## Exercise description
Your answer must be the exact lines from the one holding "[Site logo] (33, 28)" through the final line of the records below, both included, and nothing more.

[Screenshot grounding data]
▬▬▬▬▬▬▬▬▬▬

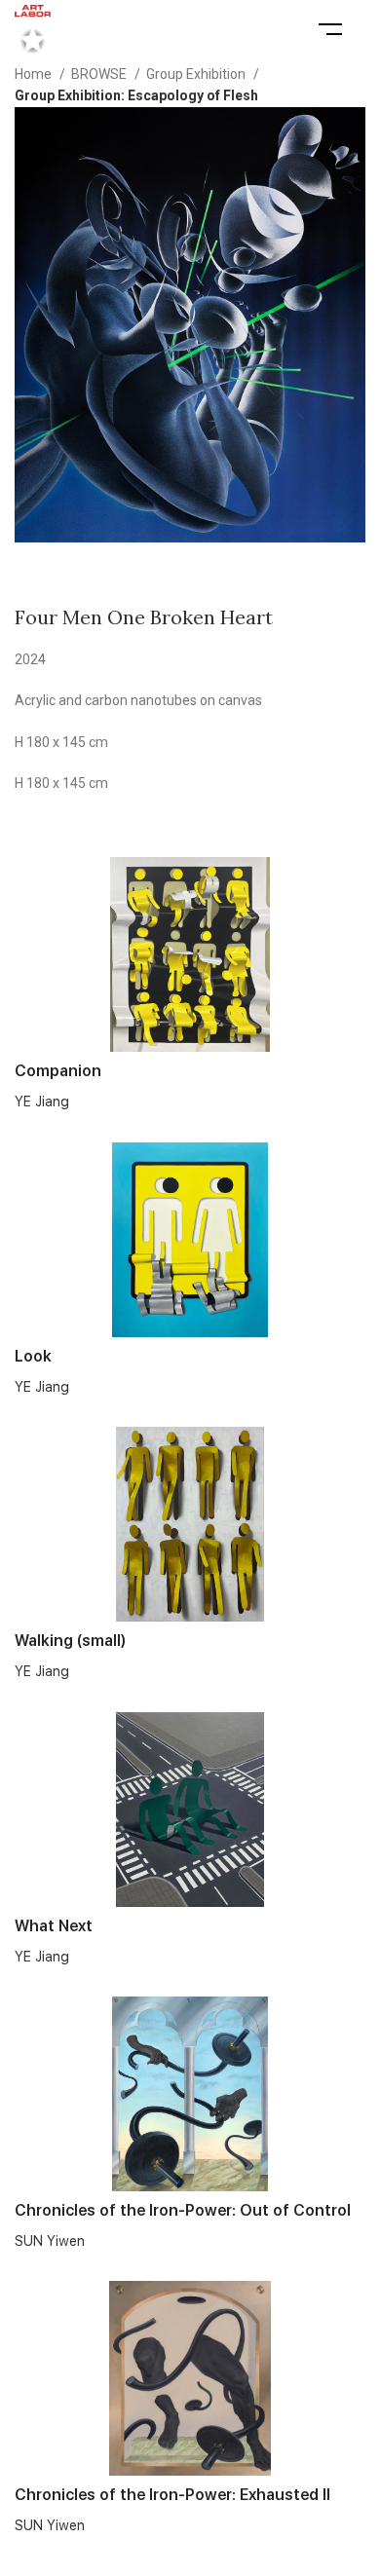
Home (35, 74)
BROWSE (100, 74)
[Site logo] (33, 28)
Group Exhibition (197, 74)
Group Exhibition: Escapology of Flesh (136, 95)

▬▬▬▬▬▬▬▬▬▬

## Solution below
[Site logo] (33, 28)
Group Exhibition (197, 74)
Group Exhibition: Escapology of Flesh (136, 95)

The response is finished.